Searching for a single patterns is easy. Searching for one-off errors of that pattern, or where the pattern might be partially shifted out of the read is more complicated.
Personally, I'd use trimming software already out there to do that, instead of re-inventing the wheel.

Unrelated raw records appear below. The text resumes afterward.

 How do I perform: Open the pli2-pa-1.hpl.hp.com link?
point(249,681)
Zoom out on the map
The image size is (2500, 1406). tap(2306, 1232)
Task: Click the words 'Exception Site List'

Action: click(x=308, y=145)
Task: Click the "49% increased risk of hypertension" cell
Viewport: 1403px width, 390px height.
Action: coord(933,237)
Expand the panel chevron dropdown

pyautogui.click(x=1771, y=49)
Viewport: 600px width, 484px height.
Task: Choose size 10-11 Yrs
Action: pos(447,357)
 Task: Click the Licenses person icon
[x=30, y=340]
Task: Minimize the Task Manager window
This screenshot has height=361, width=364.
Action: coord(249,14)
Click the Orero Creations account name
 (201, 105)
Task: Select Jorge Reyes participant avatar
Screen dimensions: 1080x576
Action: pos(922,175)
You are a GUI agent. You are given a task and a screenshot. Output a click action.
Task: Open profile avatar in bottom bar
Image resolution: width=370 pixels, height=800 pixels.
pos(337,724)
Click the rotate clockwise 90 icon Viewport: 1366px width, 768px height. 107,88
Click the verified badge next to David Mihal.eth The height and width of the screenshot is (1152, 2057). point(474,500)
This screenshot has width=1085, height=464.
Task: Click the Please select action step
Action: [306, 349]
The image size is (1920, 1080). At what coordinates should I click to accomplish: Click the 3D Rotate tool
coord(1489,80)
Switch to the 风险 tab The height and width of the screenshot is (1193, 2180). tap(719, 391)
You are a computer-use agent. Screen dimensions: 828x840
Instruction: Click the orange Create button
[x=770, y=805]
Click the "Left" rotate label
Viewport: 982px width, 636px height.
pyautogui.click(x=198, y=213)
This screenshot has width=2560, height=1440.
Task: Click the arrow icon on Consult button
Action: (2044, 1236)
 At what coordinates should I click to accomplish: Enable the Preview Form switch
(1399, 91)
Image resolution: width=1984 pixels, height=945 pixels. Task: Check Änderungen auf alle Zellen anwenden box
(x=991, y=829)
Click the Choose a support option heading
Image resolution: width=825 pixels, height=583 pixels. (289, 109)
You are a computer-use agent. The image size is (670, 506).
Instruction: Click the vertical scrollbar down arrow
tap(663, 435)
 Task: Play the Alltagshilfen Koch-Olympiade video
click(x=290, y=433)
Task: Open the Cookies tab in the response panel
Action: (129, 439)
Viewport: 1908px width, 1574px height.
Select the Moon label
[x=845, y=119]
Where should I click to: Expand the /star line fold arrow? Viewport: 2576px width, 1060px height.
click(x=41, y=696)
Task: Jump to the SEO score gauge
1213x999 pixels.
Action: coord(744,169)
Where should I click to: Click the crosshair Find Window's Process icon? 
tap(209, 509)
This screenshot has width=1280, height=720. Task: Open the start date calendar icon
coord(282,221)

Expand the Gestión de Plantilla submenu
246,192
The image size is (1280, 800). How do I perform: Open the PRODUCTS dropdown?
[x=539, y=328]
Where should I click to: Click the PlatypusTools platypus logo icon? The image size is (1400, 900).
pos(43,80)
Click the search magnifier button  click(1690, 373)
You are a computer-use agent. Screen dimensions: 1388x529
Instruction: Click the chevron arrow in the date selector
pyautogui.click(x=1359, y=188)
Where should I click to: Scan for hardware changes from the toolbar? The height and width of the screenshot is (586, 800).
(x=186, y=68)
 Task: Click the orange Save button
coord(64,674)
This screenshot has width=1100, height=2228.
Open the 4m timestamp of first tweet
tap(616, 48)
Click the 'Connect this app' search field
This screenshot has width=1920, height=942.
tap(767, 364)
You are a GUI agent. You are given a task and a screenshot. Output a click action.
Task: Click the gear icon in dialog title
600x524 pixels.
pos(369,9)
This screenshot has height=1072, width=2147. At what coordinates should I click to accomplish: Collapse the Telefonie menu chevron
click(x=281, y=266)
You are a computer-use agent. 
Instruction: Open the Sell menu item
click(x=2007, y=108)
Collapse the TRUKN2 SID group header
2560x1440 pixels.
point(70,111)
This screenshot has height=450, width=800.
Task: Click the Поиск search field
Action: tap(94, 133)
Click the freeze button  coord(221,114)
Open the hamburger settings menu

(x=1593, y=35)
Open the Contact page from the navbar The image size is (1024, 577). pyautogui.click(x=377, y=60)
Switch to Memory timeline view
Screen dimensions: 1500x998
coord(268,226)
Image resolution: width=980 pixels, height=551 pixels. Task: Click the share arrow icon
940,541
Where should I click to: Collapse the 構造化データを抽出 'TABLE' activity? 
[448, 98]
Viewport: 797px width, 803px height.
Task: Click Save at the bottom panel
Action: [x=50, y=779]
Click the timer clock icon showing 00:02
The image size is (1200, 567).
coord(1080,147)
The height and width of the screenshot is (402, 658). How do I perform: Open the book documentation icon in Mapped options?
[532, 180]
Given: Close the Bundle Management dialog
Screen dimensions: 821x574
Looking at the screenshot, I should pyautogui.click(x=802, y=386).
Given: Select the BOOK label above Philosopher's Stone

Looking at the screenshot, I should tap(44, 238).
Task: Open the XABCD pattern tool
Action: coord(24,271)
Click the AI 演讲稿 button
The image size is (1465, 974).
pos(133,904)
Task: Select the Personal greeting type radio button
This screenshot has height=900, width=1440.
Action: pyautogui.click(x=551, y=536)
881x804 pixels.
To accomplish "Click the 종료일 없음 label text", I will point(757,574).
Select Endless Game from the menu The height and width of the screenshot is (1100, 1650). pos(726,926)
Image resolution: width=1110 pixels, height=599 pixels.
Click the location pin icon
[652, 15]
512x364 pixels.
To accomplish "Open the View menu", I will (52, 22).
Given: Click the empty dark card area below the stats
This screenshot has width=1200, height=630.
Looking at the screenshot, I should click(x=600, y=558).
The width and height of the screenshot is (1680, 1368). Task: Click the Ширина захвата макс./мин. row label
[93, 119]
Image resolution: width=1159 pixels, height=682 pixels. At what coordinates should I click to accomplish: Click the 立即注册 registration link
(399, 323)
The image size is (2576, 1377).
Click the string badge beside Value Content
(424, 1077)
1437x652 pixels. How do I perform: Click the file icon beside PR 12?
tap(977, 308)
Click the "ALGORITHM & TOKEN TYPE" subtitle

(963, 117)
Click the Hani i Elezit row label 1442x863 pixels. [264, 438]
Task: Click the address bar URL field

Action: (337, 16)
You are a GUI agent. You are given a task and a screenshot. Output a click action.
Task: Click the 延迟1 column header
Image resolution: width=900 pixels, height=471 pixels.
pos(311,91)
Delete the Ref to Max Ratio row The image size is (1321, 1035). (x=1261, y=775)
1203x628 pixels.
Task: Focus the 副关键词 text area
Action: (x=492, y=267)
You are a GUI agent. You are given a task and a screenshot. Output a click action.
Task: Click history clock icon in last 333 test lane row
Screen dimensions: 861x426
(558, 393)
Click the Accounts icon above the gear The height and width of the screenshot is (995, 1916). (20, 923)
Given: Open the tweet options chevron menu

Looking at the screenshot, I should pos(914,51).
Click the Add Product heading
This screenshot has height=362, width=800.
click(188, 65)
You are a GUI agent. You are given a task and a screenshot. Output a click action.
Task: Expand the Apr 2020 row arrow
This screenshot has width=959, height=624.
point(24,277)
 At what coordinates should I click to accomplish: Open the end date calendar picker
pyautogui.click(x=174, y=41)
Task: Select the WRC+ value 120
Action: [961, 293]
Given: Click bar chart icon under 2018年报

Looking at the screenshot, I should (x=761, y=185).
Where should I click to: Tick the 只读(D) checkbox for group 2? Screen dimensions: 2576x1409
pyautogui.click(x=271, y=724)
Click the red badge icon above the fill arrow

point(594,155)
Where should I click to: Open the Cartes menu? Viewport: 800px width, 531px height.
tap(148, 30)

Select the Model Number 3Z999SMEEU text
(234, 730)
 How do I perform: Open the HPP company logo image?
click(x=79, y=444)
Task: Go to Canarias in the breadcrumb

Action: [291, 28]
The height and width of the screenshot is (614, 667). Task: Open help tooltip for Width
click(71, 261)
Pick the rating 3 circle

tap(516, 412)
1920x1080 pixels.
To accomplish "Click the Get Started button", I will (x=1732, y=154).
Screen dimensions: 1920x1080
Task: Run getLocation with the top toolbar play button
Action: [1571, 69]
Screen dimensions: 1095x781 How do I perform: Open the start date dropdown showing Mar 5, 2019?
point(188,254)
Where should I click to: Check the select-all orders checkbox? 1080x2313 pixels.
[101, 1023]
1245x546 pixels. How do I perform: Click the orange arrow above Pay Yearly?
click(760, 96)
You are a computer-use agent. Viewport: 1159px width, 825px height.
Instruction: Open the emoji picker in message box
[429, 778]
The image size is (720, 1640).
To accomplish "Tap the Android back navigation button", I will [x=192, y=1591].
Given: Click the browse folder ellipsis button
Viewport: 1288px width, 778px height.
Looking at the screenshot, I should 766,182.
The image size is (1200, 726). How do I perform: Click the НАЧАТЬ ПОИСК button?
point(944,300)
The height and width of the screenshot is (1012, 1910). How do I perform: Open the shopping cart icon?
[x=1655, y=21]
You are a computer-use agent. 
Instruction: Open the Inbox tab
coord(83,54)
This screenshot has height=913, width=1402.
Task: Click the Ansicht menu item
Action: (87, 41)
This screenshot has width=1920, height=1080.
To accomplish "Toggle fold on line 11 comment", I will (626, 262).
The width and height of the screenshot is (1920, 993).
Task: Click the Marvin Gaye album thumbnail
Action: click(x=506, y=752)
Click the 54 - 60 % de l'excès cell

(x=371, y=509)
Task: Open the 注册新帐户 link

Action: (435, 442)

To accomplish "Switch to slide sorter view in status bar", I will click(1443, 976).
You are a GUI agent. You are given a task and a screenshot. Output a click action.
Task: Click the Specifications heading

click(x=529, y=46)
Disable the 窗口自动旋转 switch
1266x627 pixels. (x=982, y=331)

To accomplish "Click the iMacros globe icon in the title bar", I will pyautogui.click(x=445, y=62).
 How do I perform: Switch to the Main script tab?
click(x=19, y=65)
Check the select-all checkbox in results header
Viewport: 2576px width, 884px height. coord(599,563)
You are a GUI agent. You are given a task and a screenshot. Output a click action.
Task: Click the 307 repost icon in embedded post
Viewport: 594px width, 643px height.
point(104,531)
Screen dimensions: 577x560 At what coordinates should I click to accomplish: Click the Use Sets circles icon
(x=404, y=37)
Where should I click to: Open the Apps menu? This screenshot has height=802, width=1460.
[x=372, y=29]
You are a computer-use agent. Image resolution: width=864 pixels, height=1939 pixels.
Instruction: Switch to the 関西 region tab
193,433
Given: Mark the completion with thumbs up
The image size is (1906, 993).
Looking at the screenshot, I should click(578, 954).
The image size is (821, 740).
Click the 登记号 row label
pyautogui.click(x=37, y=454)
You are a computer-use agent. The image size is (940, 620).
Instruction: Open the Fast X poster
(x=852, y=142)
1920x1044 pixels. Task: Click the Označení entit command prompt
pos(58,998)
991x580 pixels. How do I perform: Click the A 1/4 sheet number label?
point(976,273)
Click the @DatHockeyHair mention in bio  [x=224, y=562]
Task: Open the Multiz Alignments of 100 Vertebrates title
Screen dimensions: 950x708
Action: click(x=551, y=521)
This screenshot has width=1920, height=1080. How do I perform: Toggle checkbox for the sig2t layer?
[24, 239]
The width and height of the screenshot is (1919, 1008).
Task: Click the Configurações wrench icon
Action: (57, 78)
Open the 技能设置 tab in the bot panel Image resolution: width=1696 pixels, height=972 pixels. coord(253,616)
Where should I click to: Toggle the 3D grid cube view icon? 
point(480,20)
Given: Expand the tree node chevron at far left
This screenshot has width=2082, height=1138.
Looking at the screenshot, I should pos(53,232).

gregoryvb : Instead of adding the solution to your original post (as you did now) you should move it to a new answer. Just reading through it sounds pretty convoluted but if it seems to work then that is what matters. Your solution also searches only for the forward strand sequence (and that may be what you want/need).
I agree this solution isn't the most elegant. But at least it gives me the output that I expect and can work with. It indeed only looks for forward strand sequences which is fine for me now. But if one would need reverse strands as well, you can simply add the reverse sequences of the barcodes to the first step, right?
That is fine. Once you are sure it produces the output you need you can accept your own answer (green checkmark) to provide closure to this thread.